**Instructions for the task:** Format the lines starting at the one that contains "Task: Select the 085601材料工程 table cell" and ending at the one that contains "tap(690, 622)" as a numbered list, leaving out blank lines.

— Start —

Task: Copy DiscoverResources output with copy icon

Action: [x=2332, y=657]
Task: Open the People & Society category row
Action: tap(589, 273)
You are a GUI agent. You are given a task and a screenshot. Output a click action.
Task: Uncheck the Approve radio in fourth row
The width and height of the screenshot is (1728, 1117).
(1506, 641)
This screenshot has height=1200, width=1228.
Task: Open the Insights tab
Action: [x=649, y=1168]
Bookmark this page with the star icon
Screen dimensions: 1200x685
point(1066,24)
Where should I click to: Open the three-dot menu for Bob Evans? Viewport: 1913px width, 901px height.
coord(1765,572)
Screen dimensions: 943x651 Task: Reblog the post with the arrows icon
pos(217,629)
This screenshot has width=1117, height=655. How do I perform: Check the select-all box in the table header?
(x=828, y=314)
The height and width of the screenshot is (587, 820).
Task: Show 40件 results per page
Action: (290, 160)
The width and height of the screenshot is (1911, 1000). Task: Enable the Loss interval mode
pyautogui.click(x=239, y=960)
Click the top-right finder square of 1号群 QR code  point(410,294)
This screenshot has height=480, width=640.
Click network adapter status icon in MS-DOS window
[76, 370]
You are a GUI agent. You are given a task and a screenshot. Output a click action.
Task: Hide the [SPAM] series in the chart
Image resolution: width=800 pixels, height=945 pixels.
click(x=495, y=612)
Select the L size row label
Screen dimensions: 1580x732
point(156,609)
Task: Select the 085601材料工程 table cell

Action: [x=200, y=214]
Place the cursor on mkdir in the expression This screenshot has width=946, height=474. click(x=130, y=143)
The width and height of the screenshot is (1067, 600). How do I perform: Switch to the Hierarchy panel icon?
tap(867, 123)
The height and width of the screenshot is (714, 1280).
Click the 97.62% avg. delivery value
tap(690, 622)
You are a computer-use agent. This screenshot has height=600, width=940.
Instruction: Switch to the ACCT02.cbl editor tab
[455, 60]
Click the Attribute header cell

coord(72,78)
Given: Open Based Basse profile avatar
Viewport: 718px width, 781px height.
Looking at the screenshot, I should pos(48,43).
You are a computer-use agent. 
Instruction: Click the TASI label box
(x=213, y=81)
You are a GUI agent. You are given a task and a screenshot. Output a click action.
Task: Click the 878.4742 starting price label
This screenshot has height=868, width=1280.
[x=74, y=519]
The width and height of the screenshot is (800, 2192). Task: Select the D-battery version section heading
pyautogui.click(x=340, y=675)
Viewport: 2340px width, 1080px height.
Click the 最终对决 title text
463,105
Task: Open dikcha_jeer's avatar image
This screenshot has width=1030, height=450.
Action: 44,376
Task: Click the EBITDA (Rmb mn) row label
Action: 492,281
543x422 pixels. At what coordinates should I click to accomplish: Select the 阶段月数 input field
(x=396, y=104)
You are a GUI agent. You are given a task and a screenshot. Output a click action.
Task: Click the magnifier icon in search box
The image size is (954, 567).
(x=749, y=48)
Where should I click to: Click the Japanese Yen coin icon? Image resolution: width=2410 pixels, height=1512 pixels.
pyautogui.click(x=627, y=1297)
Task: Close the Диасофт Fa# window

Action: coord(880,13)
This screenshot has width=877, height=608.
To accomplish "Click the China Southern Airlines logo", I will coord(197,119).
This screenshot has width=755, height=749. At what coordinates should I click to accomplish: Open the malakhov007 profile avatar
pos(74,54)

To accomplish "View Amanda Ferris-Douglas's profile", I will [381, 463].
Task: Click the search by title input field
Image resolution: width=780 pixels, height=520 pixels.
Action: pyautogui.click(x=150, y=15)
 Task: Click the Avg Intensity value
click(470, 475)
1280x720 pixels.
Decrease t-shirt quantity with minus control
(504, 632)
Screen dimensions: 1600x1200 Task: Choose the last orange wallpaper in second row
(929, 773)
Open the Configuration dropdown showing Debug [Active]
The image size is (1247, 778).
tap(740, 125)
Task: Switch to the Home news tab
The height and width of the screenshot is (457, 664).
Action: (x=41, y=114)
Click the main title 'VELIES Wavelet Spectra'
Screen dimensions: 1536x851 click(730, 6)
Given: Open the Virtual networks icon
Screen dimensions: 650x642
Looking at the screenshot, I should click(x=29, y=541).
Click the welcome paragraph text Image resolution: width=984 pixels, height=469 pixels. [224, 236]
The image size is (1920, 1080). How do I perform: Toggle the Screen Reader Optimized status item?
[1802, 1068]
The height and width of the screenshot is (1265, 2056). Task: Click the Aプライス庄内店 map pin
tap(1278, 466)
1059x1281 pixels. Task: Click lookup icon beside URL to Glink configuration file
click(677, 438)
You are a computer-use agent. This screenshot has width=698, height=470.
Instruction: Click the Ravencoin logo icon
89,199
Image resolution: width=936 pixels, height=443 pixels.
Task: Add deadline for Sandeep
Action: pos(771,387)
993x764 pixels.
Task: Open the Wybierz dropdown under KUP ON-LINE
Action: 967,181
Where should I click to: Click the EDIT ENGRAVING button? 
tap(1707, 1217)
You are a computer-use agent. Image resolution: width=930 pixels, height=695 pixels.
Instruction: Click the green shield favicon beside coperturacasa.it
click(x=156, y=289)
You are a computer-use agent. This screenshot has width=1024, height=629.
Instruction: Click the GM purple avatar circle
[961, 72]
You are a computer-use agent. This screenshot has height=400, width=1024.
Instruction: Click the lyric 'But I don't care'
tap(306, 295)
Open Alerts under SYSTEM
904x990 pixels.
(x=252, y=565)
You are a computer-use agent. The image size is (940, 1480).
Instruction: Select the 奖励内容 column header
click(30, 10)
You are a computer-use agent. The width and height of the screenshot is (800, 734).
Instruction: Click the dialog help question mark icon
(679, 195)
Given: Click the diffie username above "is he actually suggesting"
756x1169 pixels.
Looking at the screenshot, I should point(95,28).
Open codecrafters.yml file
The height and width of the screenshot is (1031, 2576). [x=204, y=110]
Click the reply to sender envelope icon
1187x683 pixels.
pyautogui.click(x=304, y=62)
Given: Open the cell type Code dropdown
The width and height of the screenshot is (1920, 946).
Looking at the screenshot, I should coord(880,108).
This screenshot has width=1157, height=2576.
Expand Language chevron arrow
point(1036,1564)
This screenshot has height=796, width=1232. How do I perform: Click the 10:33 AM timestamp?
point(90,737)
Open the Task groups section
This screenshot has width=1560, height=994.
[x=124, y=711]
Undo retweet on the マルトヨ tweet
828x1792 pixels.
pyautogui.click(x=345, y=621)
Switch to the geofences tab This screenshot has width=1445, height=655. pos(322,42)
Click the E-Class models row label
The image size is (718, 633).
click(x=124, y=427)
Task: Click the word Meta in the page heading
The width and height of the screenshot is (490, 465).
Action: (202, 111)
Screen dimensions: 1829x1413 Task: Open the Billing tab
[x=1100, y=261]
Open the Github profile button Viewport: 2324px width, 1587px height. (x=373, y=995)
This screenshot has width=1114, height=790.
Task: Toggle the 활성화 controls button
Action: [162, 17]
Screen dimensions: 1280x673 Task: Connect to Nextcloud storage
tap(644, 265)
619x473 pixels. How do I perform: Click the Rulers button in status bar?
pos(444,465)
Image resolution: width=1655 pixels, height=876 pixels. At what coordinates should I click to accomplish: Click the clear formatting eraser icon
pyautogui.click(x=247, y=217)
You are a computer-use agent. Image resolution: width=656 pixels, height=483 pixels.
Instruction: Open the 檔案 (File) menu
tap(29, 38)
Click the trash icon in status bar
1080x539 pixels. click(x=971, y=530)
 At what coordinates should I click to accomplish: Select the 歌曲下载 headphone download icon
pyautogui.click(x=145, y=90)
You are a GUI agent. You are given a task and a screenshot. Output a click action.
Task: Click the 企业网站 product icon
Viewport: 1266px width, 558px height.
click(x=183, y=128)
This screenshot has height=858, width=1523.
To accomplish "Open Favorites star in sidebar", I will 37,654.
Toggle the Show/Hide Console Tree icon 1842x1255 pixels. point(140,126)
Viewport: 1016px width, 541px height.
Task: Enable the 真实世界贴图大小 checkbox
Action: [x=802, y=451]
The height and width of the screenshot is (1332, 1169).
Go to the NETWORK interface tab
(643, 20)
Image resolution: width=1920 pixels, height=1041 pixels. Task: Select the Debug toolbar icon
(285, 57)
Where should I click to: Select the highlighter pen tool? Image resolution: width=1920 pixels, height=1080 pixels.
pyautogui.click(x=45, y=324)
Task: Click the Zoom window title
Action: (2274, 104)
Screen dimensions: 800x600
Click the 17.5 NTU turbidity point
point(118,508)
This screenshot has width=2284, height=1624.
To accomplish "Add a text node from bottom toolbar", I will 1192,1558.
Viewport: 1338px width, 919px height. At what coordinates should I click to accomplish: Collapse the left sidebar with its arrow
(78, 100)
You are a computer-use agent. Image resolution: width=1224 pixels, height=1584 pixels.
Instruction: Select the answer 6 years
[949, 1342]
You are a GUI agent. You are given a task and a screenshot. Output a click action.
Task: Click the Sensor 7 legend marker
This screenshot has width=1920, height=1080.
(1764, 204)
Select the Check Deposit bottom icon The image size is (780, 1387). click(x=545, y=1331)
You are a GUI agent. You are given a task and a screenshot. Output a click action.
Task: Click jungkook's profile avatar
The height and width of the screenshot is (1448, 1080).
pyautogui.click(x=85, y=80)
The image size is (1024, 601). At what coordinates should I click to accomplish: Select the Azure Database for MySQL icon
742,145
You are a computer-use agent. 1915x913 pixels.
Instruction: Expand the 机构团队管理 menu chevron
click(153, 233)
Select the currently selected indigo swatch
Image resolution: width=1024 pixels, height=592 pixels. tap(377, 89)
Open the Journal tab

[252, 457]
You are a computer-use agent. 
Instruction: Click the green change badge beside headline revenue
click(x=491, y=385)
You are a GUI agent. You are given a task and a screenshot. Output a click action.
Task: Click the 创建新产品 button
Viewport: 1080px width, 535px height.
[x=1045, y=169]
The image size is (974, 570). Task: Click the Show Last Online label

— End —

**Correct answer:**
1. Task: Select the 085601材料工程 table cell
2. Action: [x=200, y=214]
3. Place the cursor on mkdir in the expression This screenshot has width=946, height=474. click(x=130, y=143)
4. The width and height of the screenshot is (1067, 600). How do I perform: Switch to the Hierarchy panel icon?
5. tap(867, 123)
6. The height and width of the screenshot is (714, 1280).
7. Click the 97.62% avg. delivery value
8. tap(690, 622)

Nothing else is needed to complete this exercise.